Being an adult and all that jazz just isn’t what I imagined when I was 15 shopping through the JC Penney catalog picking out stuff for my house when I was older. I think then I thought everything would be about $10K. Ha ha.

On the flip side I did get quite a laugh out of telling my fit husband “Oh nice one tubby.” Which I thought was very clever considering he broke the tub. Also we’ve been meaning to get to that room and hadn’t yet so it’s a good excuse to dive in. I’ll post pictures as we go.

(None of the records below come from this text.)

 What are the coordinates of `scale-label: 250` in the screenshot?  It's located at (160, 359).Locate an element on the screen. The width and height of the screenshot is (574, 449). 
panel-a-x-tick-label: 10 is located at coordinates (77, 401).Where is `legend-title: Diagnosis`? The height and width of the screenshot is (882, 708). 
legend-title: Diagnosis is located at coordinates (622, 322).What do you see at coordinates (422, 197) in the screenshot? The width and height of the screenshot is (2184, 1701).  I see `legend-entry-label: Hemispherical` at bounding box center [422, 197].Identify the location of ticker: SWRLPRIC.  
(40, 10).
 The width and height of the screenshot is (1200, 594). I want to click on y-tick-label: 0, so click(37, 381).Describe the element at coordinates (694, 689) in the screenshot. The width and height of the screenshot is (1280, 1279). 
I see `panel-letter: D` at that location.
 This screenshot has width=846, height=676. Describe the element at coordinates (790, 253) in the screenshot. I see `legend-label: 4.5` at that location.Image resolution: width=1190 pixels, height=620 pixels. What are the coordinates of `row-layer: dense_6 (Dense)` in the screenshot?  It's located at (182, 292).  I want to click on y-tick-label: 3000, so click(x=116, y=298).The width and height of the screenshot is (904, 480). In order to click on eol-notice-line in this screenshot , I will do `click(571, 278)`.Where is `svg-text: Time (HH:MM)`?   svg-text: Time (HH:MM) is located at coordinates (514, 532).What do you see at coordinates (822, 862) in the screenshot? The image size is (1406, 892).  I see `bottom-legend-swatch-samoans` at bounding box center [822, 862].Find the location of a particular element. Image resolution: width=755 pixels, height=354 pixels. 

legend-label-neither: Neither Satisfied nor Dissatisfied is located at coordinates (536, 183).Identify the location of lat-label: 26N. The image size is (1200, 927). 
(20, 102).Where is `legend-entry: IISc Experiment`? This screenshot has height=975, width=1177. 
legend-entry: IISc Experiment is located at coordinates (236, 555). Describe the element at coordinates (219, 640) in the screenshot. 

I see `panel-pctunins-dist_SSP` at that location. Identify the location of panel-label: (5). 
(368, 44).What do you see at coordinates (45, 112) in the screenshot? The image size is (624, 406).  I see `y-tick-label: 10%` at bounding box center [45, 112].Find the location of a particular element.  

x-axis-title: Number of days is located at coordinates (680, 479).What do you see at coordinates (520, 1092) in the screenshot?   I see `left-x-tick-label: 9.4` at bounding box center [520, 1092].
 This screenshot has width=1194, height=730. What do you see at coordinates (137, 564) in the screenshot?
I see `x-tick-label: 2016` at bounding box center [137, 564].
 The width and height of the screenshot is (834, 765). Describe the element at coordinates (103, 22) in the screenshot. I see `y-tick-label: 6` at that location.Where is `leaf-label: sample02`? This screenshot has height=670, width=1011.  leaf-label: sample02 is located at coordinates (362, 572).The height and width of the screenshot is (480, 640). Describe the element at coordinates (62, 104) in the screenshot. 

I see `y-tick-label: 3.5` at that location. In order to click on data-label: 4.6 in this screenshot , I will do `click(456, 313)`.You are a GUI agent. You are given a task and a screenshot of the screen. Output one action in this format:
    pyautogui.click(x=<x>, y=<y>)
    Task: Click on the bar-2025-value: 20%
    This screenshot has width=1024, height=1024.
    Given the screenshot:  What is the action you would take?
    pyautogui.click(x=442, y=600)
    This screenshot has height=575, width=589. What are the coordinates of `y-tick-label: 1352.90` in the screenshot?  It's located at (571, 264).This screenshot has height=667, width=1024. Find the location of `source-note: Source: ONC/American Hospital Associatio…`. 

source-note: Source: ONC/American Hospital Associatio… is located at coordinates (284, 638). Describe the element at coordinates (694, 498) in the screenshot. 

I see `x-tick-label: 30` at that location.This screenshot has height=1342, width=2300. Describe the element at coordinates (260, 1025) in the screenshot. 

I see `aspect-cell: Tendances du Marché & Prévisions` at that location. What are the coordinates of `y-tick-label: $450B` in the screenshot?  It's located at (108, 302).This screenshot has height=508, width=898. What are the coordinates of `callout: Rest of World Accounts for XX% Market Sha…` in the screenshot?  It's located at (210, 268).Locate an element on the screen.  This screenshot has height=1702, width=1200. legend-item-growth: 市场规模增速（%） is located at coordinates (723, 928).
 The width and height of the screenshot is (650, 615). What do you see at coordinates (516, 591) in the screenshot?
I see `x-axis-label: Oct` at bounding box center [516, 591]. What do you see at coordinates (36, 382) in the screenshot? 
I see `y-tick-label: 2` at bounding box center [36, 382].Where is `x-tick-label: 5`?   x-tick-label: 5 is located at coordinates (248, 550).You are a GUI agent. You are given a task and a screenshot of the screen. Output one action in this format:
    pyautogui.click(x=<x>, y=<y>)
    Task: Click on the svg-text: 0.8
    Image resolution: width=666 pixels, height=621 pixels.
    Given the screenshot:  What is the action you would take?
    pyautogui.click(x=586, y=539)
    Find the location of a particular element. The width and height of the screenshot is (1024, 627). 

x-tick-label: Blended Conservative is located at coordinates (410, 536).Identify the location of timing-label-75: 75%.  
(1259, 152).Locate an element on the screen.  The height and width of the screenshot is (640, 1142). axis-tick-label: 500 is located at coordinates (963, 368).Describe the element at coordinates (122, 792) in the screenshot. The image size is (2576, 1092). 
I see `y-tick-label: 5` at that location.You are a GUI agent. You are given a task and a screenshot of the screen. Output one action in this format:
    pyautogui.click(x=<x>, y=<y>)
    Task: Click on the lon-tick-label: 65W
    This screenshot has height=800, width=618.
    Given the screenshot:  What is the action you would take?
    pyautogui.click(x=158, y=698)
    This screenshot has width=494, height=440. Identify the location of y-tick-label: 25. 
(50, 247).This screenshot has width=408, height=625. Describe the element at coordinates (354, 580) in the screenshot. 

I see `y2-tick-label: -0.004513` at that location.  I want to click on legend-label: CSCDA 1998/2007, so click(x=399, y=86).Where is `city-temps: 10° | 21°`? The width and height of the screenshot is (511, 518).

In News of Supreme Cuteness known as O he is now crawling everywhere and babbling consonant strings. We’ve heard a Dada and a Mama and even a Hi Dada! I know he doesn’t know what he’s saying yet but it’s cute. The other day I was wrestling him trying to change him and all of a sudden he shouted “H I J K!” to which I responded “L M N O”. He looked at me really weird but it gave me enough time to get that diaper back on. He’s feeling better and looking better today and is back to his bubbly self. That kid is pure sunshine.